• [EXERCISE] Sort through the entries below and pull out lines containing the word "width".

• [GIVEN DATA]
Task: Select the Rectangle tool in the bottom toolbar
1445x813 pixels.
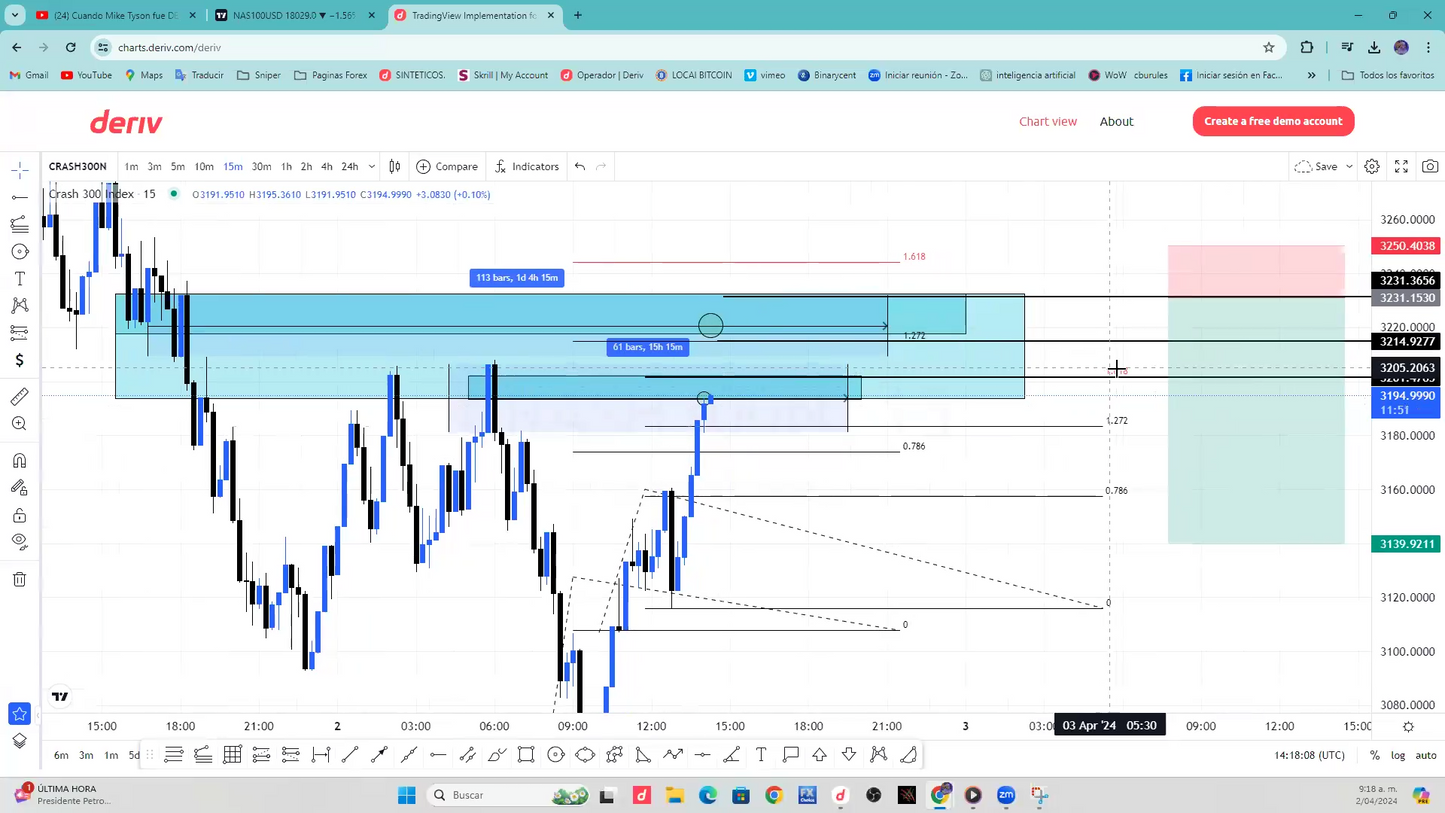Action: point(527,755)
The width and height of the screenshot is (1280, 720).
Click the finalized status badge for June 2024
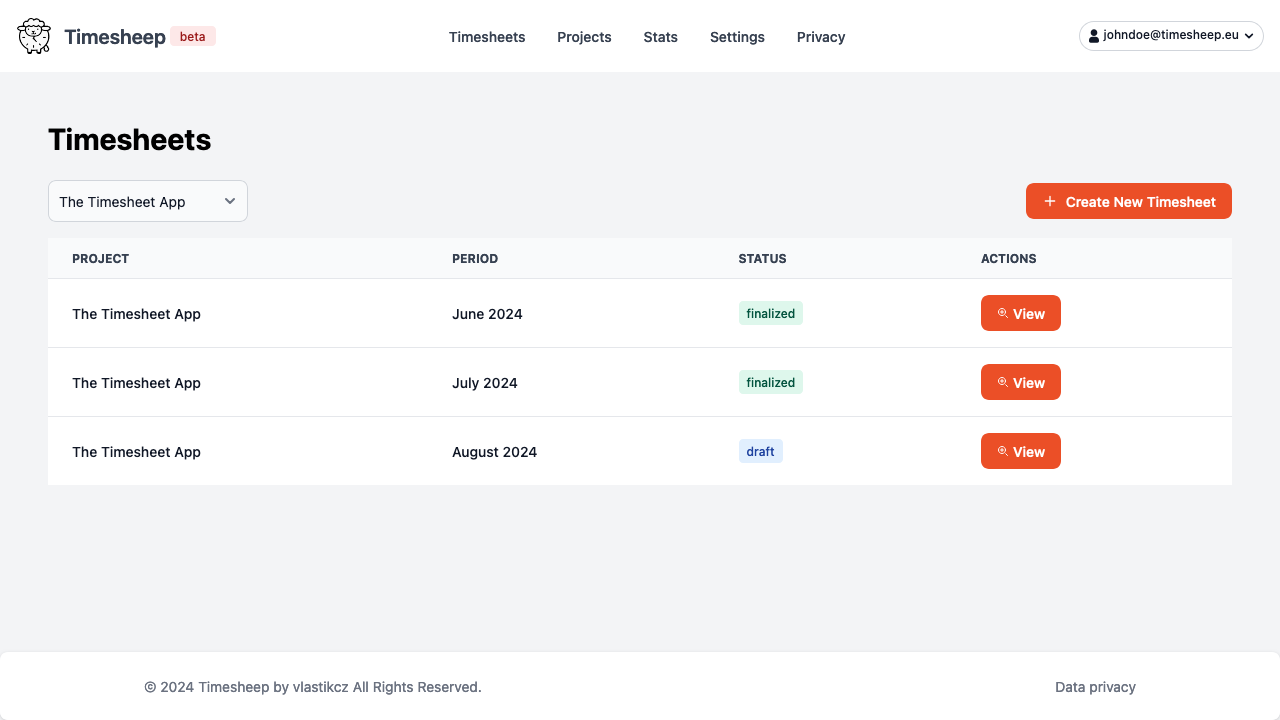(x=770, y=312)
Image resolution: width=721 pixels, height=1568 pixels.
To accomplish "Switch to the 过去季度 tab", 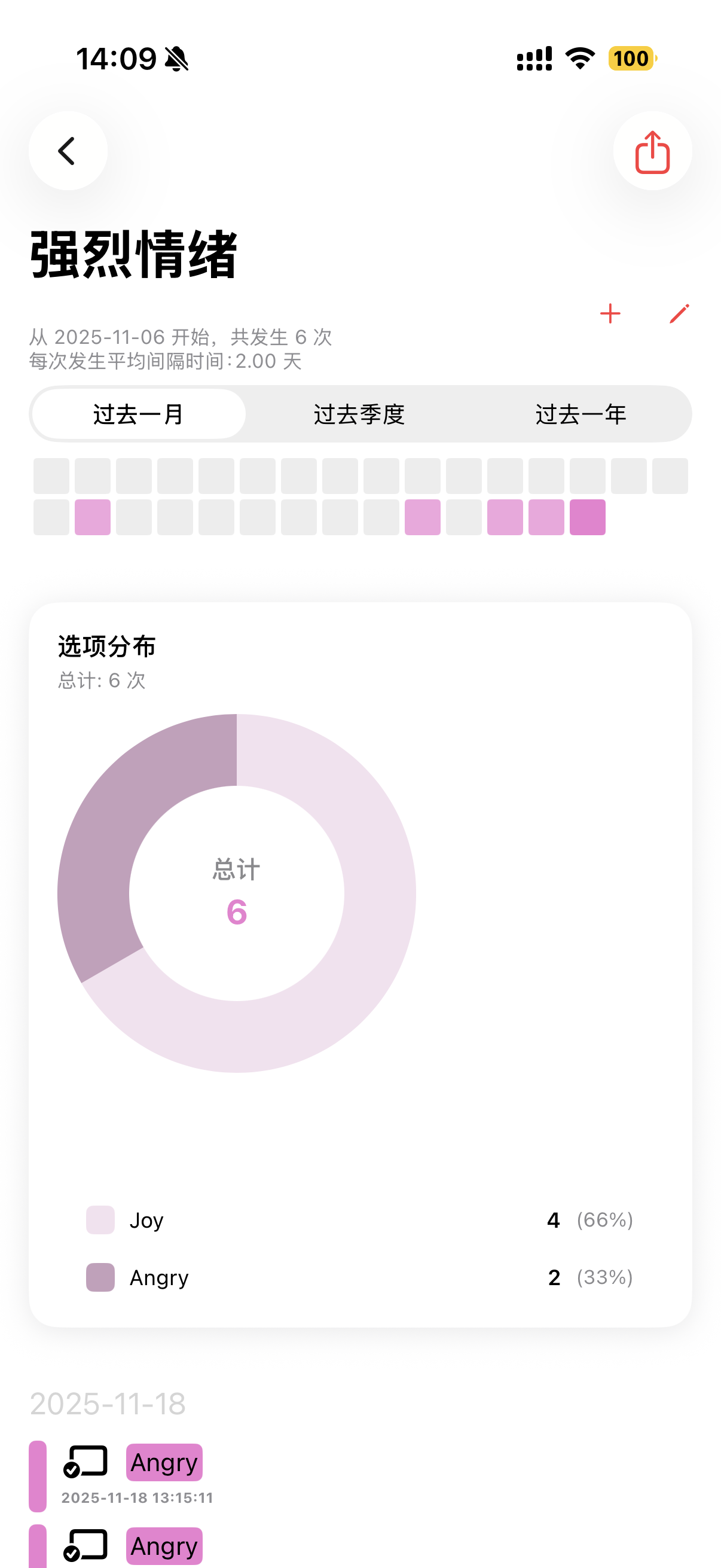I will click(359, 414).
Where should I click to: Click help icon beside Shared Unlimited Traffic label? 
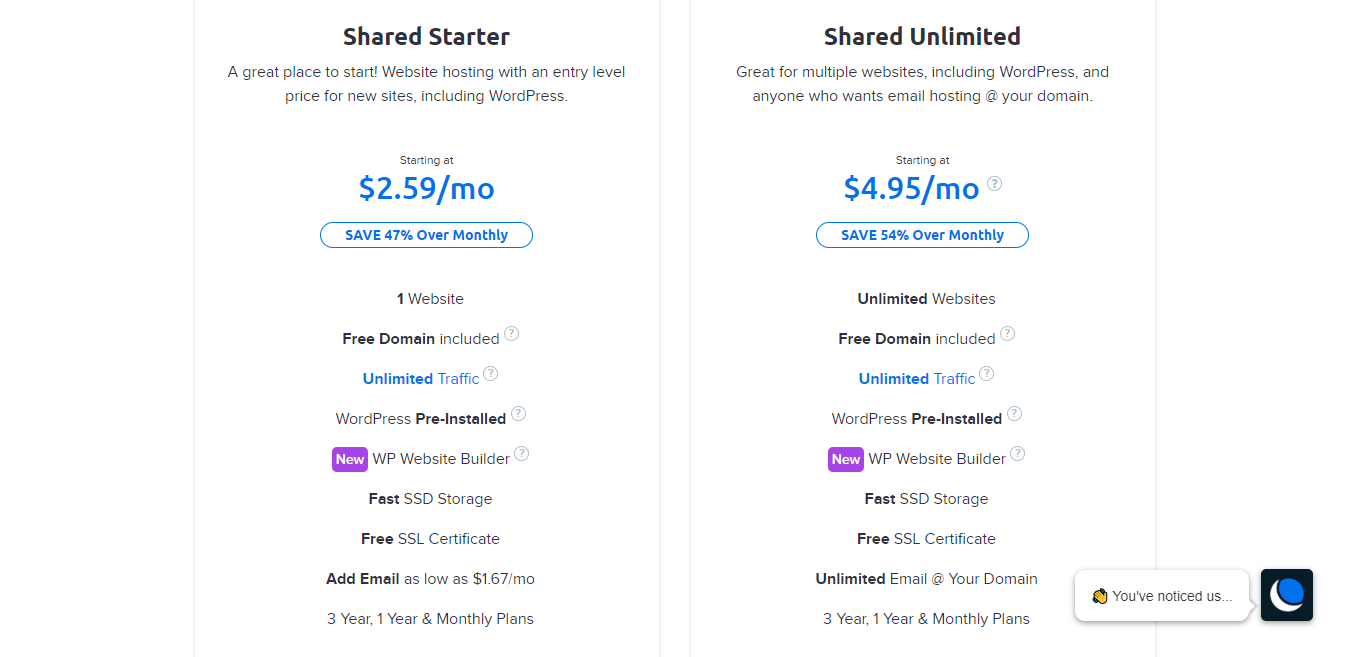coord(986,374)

• [WRITTEN SOLUTION]
The width and height of the screenshot is (1280, 720).
Image resolution: width=721 pixels, height=1568 pixels.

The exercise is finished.